Determining Effectiveness
Although CFOs will also find the new COSO supplemental guidance useful, not all of the guidance is right for every size of business. Corporate executives need to determine the appropriate level of adherence for their business.   

For example, COSO’s Illustrative Tools for Assessing Effectiveness of a System of Internal Controls supplement provides a method for companies to demonstrate that their internal-control systems are effective. But it’s not intended to evaluate transaction-level internal controls. It merely includes templates on how to organize the effectiveness assessment and scenarios showing how to apply the templates.

Though using the templates are often described as complicated, it’s important to remember that companies are not required to use it. Indeed, using this complex tool may be difficult to apply to one’s operations. But the CFO’s team still needs to evaluate if it will be helpful to their organizations, or, instead, if it’s necessary to develop a new approach for assessing the effectiveness of their systems of internal control.

Similarly, COSO’s compendium of examples that help corporate executives in the external financial reporting process, Internal Control over External Financial Reporting: A Compendium of Approaches and Examples, is still optional guidance–but it can help. One principle is that “the board of directors demonstrates independence from management and exercises oversight for the development and performance of internal control.”

That’s an important principle, and for some, one that is easily followed. How would a company’s internal control satisfy this principle? If a company has standards of conduct for the board and it addresses any deviations from those standards.

But again, this may be harder to apply for all companies, particularly when considering SMEs. For example, financial dashboards (which depict financial data online) could be used to satisfy COSO’s  “Information and Communication” control component by automatically communicating financial results to the organization. 

But Enterprise Resource Planning (ERP) systems of growing companies may not include this capability. If that’s the case, SMEs could develop periodic reports that communicate dashboard-type results to the organization.

As it stands, the compendium is expected to supersede COSO’s already existing 2006 Internal Control over Financial Reporting–Guidance for Smaller Companies.

For all sized companies, however, the new compendium also clarifies wording about what constitutes “material weaknesses/major deficiencies” in internal controls  and aligns with what the Public Company Accounting Oversight Board (PCAOB) and the Security and Exchange Commission (SEC) agree on for a “top-down and risk-based approach” (where management focuses on risks that could end up having a material misstatement on the company’s financials) to internal controls. Both the SEC and PCAOB have said the COSO framework is appropriate.  

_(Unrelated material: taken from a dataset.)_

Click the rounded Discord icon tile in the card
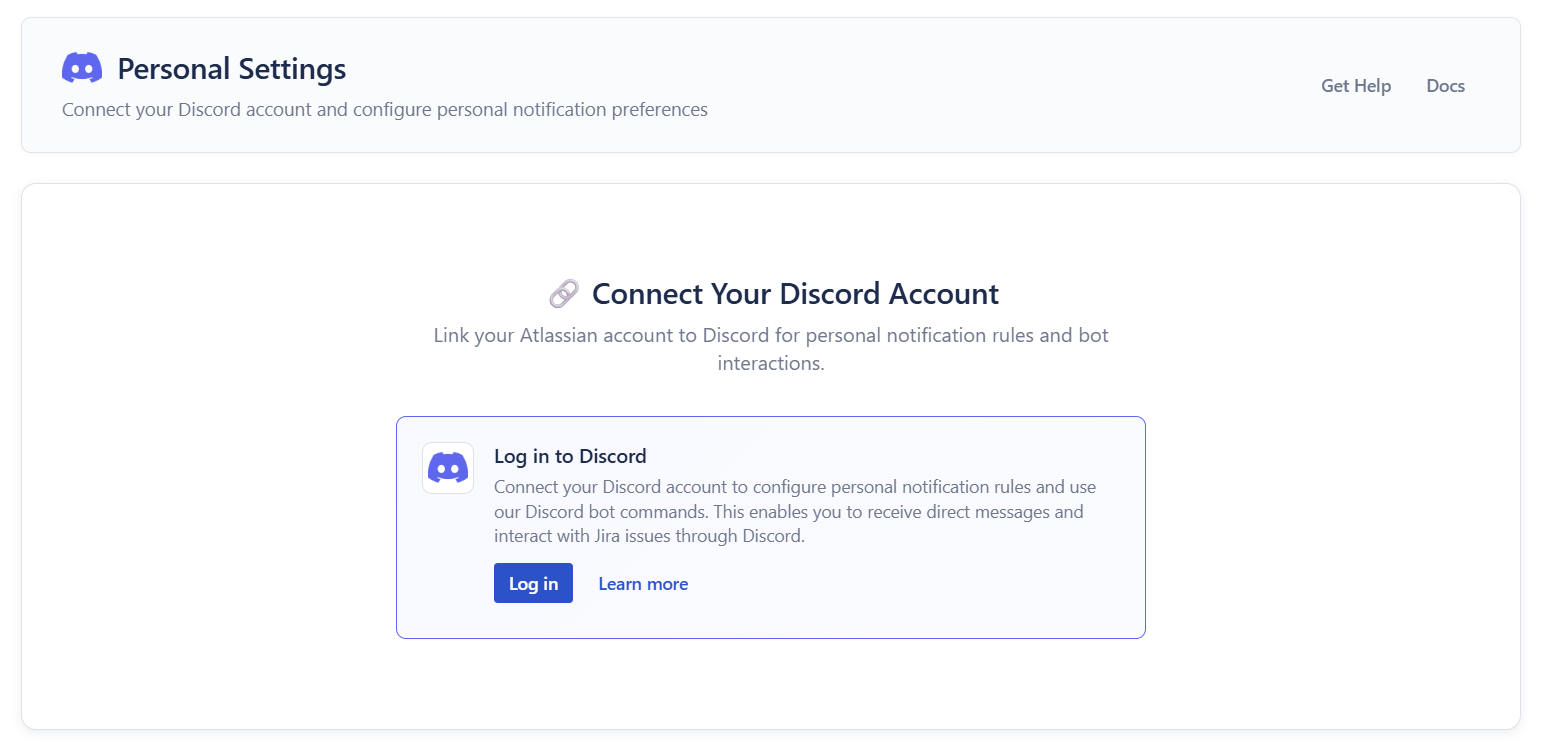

Companies required to comply with the SEC’s classification of internal-control weaknesses can use the COSO guidance to classify internal-control deficiencies as a material weakness, significant deficiency or control weakness. The supplement says: “If an internal control deficiency is classified as a material weakness, the company’s system of internal control over financial reporting does not meet the framework’s requirements for effective internal control. However, if an internal control deficiency is not classified as a material weakness, the company’s system could still achieve effective internal control over external financial reporting.”  

In addition, the COSO supplement added the following focus points that address risk when finance departments prepare financial statements: risk of material omission or misstatement; risk of material omission or misstatement due to fraud; risk of material omission due to illegal acts and corruption; and the need for risk response. 

Recommendations have also been made to the COSO board to pursue follow-up projects that would include more detailed examples in the compendium.

Kristine Brands, CMA, is an assistant professor at Regis University in Colorado Springs, Colorado. She is also a member of the Institute of Management Accountants (IMA)’s Global Board of Directors and is a member of IMA’s COSO Advisory Panel.